1. Introduction

This directory provides the source code of the paper: "BEACON: Directed Grey-Box Fuzzing with Provable Path Pruning"[S&P 2022].

2. Run Beacon

Tested environment: Ubuntu 16 and 18

2.1 Environment Prerequisite

2.1.1 Set Environment Variable

export BEACON=<path_of_beacon_repository>

2.1.2 Install Dependent Tools

You could run $BEACON/scripts/preinstall.sh to install the dependent tools.

apt-get update --fix-missing
apt-get install -y make build-essential git wget cmake gawk libtinfo-dev libcap-dev zlib1g-dev

# llvm-4.0
apt-get install -y libtinfo5
apt-get install -y xz-utils
wget -q https://releases.llvm.org/4.0.0/clang+llvm-4.0.0-x86_64-linux-gnu-ubuntu-16.10.tar.xz 
tar -xf clang+llvm-4.0.0-x86_64-linux-gnu-ubuntu-16.10.tar.xz
rm clang+llvm-4.0.0-x86_64-linux-gnu-ubuntu-16.10.tar.xz
cp -r clang+llvm-4.0.0-x86_64-linux-gnu-ubuntu-16.10 /usr/llvm
cp -r /usr/llvm/bin/* /usr/bin
cp -r /usr/llvm/lib/* /usr/lib
cp -r /usr/llvm/include/* /usr/include
cp -r /usr/llvm/share/* /usr/share

# wllvm
apt-get install -y python3 python3-dev python3-pip
pip3 install --upgrade pip
pip3 install wllvm

2.2 Build Beacon

You could run $BEACON/scripts/build.sh to install the dependent tools.

2.2.1 Build SVF

git clone https://github.com/SVF-tools/SVF.git
pushd SVF
git reset --hard 3170e83b03eefc15e5a3707e5c52dc726ffcd60a
sed -i 's/LLVMRELEASE=\/home\/ysui\/llvm-4.0.0\/llvm-4.0.0.obj/LLVMRELEASE=\/usr\/llvm/' build.sh
./build.sh
popd

2.2.2 Build Precondition Inference Engine (precondInfer)

pushd precondInfer
mkdir build
pushd build
cmake \
    -DENABLE_KLEE_ASSERTS=ON \
    -DCMAKE_BUILD_TYPE=Release \
    -DLLVM_CONFIG_BINARY=/usr/bin/llvm-config \
    -DSVF_ROOT_DIR=$FUZZER/repo/SVF \
    -DSVF_LIB_DIR=$FUZZER/repo/SVF/Release-build/lib \
    ..
make -j

2.2.3 Build Instrumentation Engine (Ins)

pushd Ins
mkdir build
pushd build
CXXFLAGS="-fno-rtti" cmake \
    -DLLVM_DIR=/usr/lib/cmake/llvm/ \
    -DCMAKE_BUILD_TYPE=Release \
    ..
make -j
popd

2.3 Instrument Binary

You could run $BEACON/scripts/instrument.sh to instrument the test binary. It is recommended to run Beacon under a new folder $BEACON/Outputs to make sure the output files are gathered in a common folder.

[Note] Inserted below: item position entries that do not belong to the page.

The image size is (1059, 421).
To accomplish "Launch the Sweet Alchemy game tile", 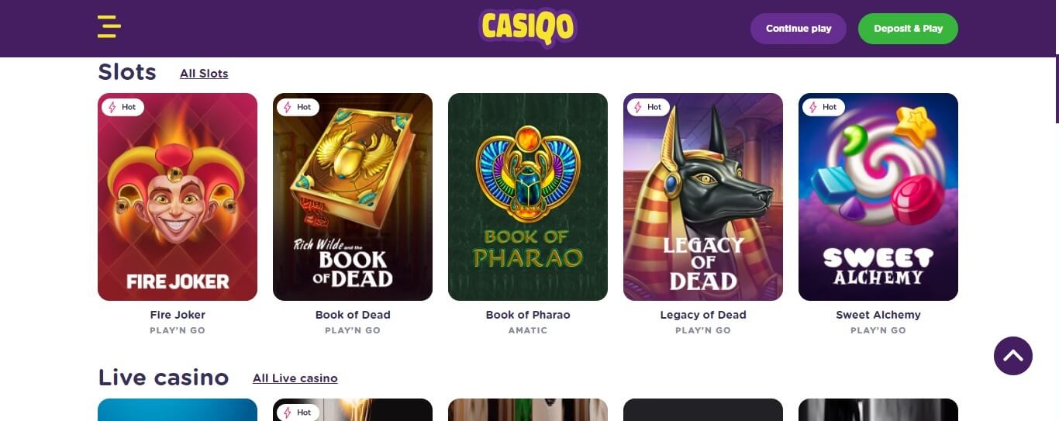I will (878, 197).
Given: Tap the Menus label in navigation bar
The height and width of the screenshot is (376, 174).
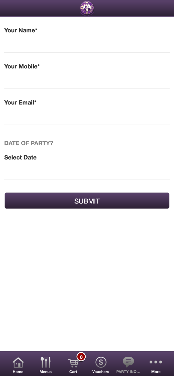Looking at the screenshot, I should point(45,372).
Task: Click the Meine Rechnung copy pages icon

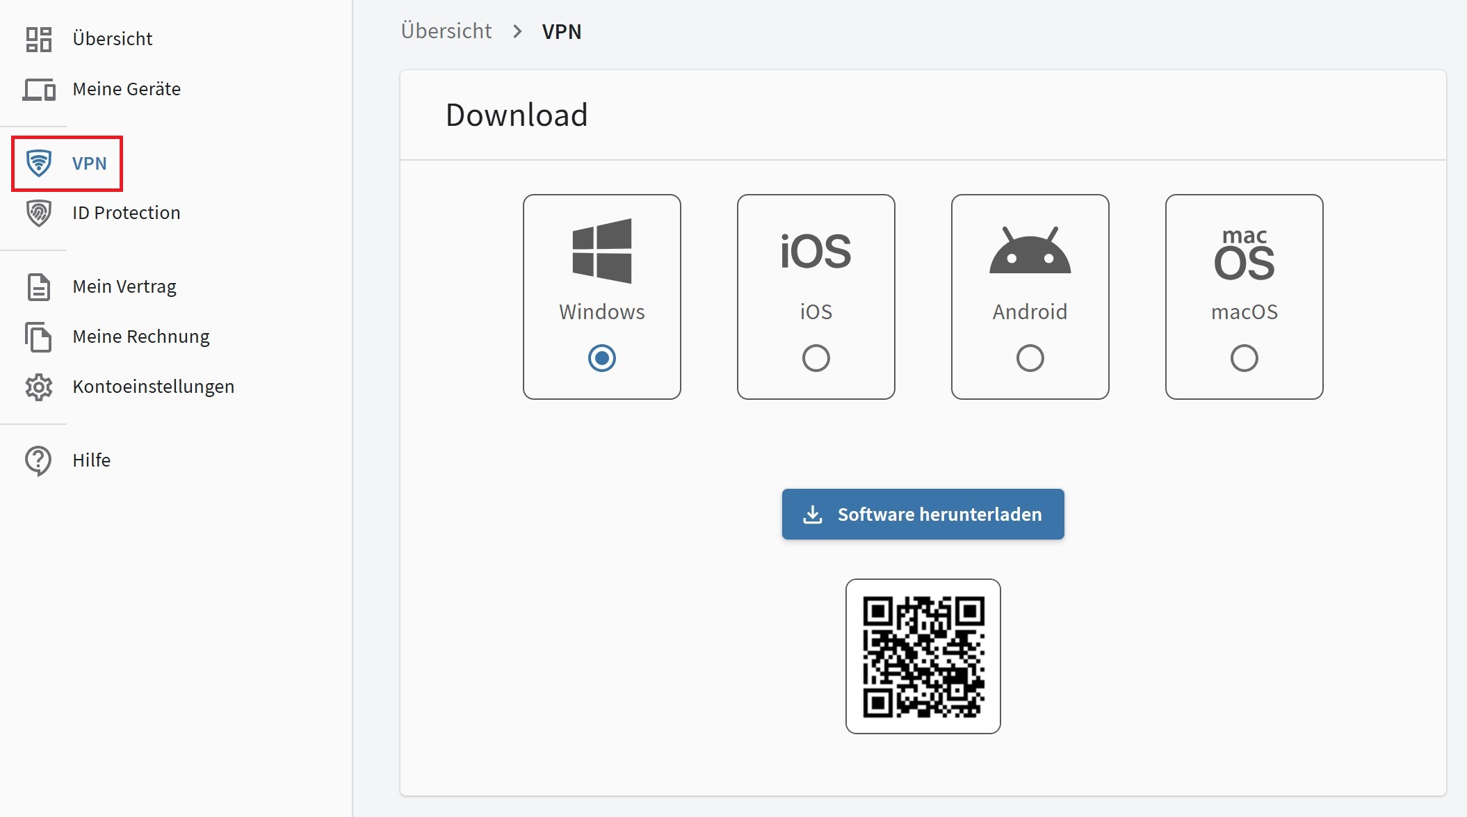Action: coord(39,337)

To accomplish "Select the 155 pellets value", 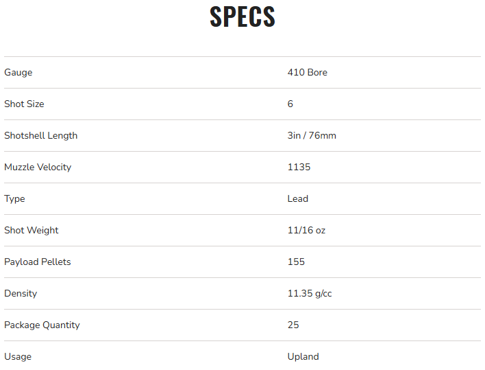I will (296, 262).
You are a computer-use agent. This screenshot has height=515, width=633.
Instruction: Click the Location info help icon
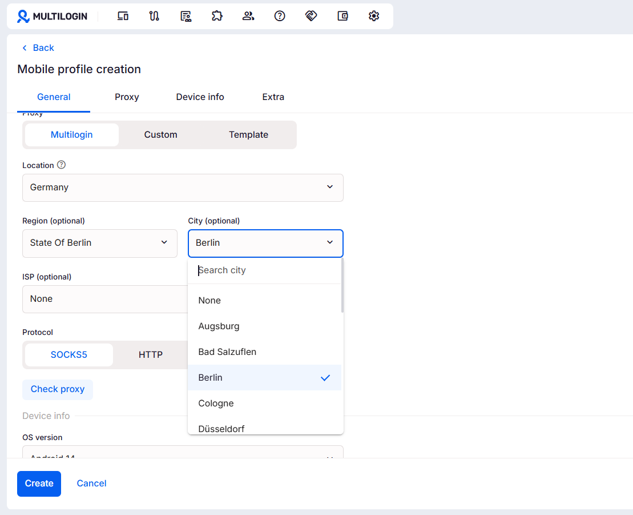(62, 165)
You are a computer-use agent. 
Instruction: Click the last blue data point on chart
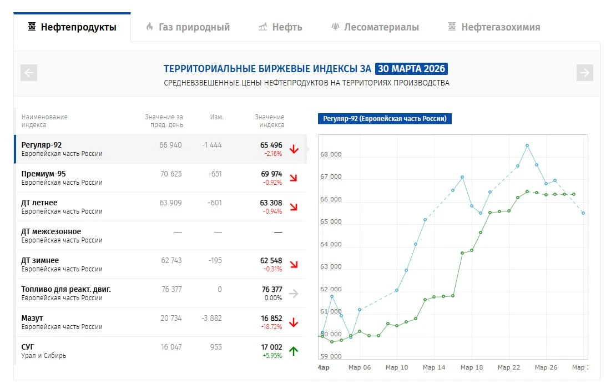tap(583, 213)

mkdir $BEACON/Outputs; cd $BEACON/Outputs

2.3.1 Generate bitcode file

Generate the bitcode file for the target project. In this repository, we have already provided a demo bc in $BEACON/Test/swftophp-2017-7578.bc. You could generate your own bitcode file generated by other tools, e.g., clang or wllvm. Tips: Please always add the debug info (-g) to the bc. Otherwise, the analyzer cannot find the target sites.

2.3.2 Static Analysis

$BEACON/precondInfer/build/bin/precondInfer $BEACON/Test/swftophp-2017-7578.bc --target-file=$BEACON/Test/cstest.txt --join-bound=5

Inputs:

$BEACON/Test/swftophp-2017-7578.bc is the bitcode file for the target project.
$BEACON/Test/cstest.txt has the following content parser.c:66, which means that the target for directed fuzzing is at Line 66 of parser.c. The target file must contain a single line of the form “fileName:lineNum”.

Outputs:

bbreaches.txt: the set of basic blocks reachable to the target inst.
range_res.txt: range analysis result.
transed.bc: The slightly transformed bc for further processing.

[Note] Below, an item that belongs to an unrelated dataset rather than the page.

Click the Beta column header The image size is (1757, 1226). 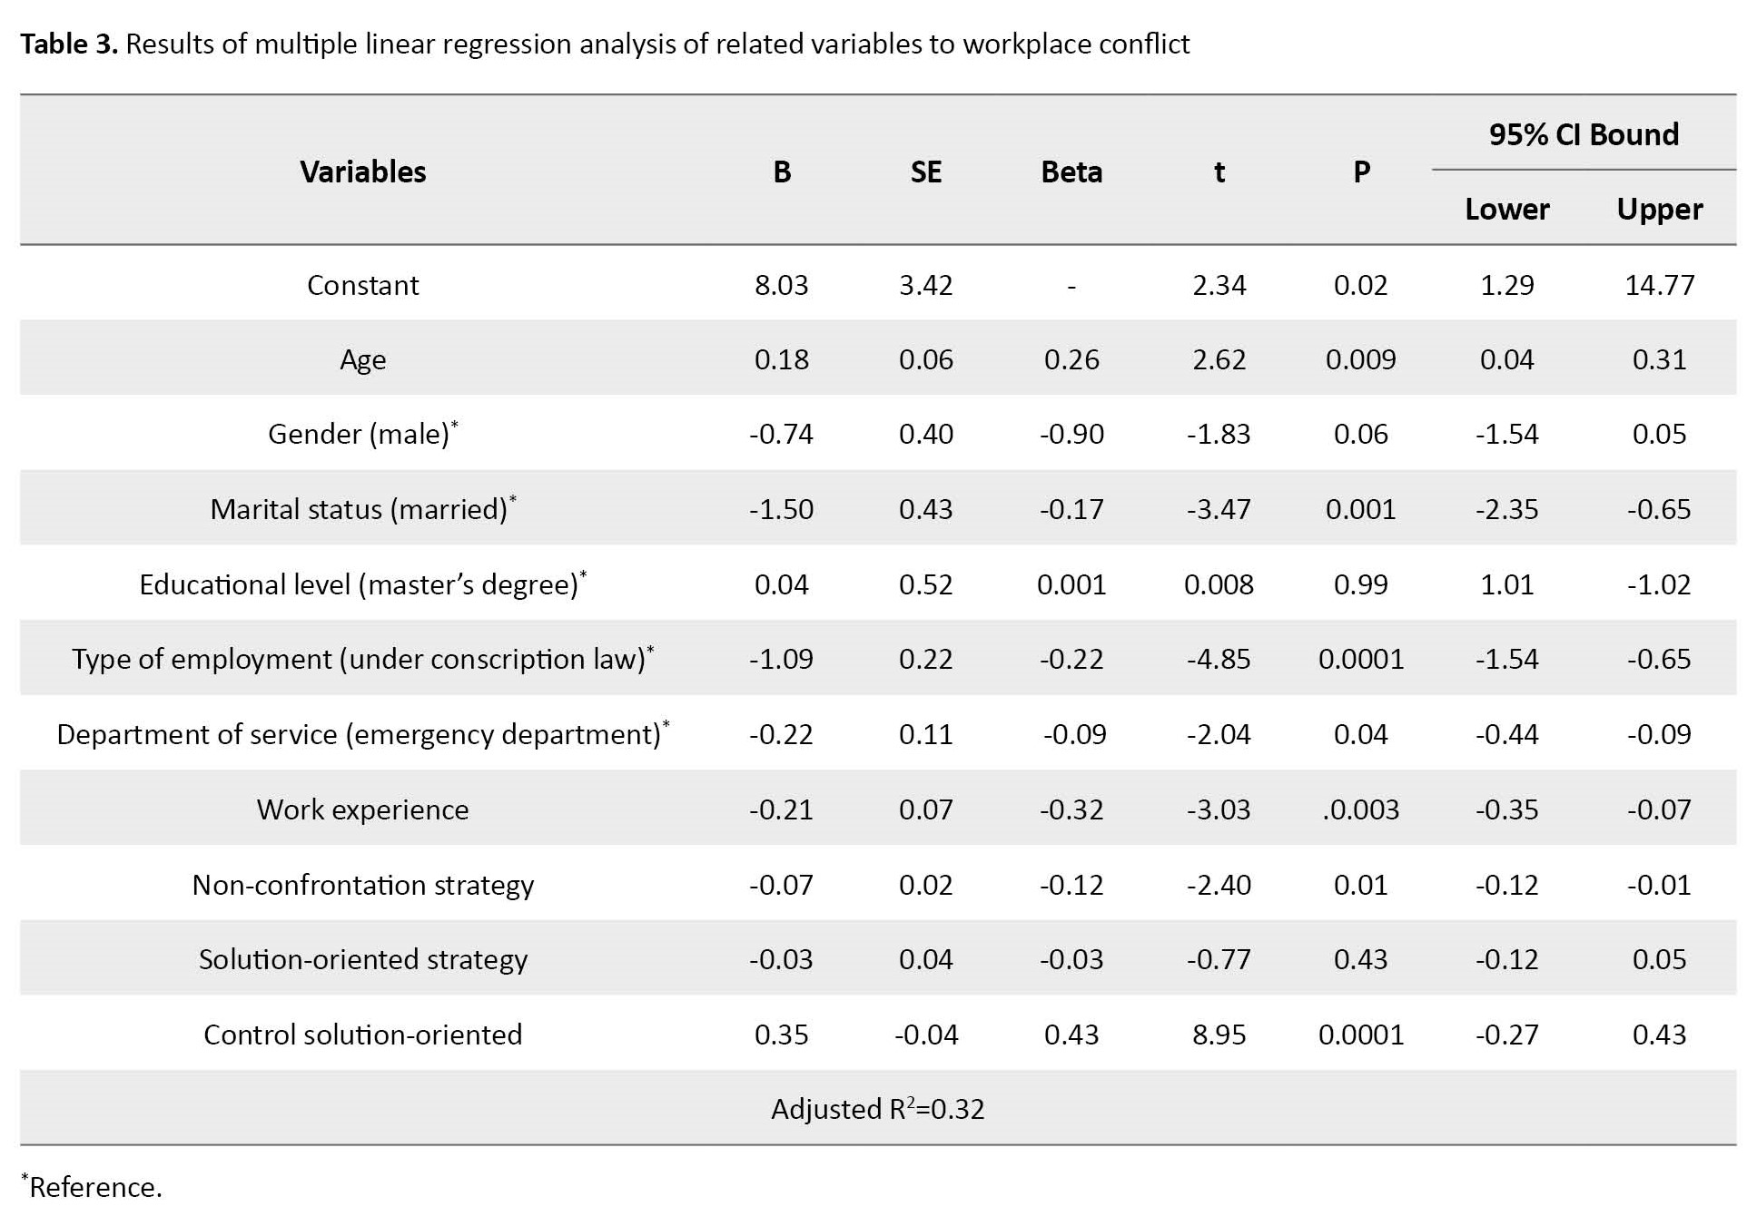[1071, 172]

Caveats: Beacon uses the debug information in the LLVM IR to find the location in IR that corresponds to the source code location given in the target file. Therefore, the given bitcode should contain debug information. Also, since one source code line can map to multiple LLVM instructions, the target instruction located by Beacon is simply one of those instructions. Finally, the current implementation does not allow the target instruction to be a Phi Instruction.

The target location process can be described using the following pseudo code:

Given (filename, linenum) in the target file
for each instruction I in the given bc:
  let (debug_file, debug_line)
      be the file name and line number of I recovered from debug information
  if (filename is a substring of debug_file) && (linenum == debug_line)
    treat I as the target instruction and start the static analysis

Users should supply a “good” source code location in the target file. Beacon will not proceed if the supported target file is illegal.

2.3.3 Instrumentation

$BEACON/Ins/build/Ins -output=$BEACON/Outputs/CVE-2017-7578.bc -blocks=$BEACON/Outputs/bbreaches.txt -afl -log=log.txt -load=$BEACON/Outputs/range_res.txt ./transed.bc

The instrumentation tool will take the above three files and output an instrumented bc.

In this example:

output is the output location for the instrumented bc files. E.g., swftophp-2017-7578.bc is the instrumented bitcode file for the target project.
blocks receives the lists of the reachable blocks from a file. E.g., bbreaches.txt is reachable blocks inferred from the previous analysis. The form could vary based on byte code or source code.
load receives the lists of the preconditions from a file. E.g., range_res.txt is the preconditions inferred from the previous analysis.
afl enable the instrumentation for AFL coverage tracing.
transed.bc is the transfromed bc from the previous analysis.

2.3.4 Compilation

Since we have the bc with the infeasible path pruned, we need to compile the bc into an executable binary.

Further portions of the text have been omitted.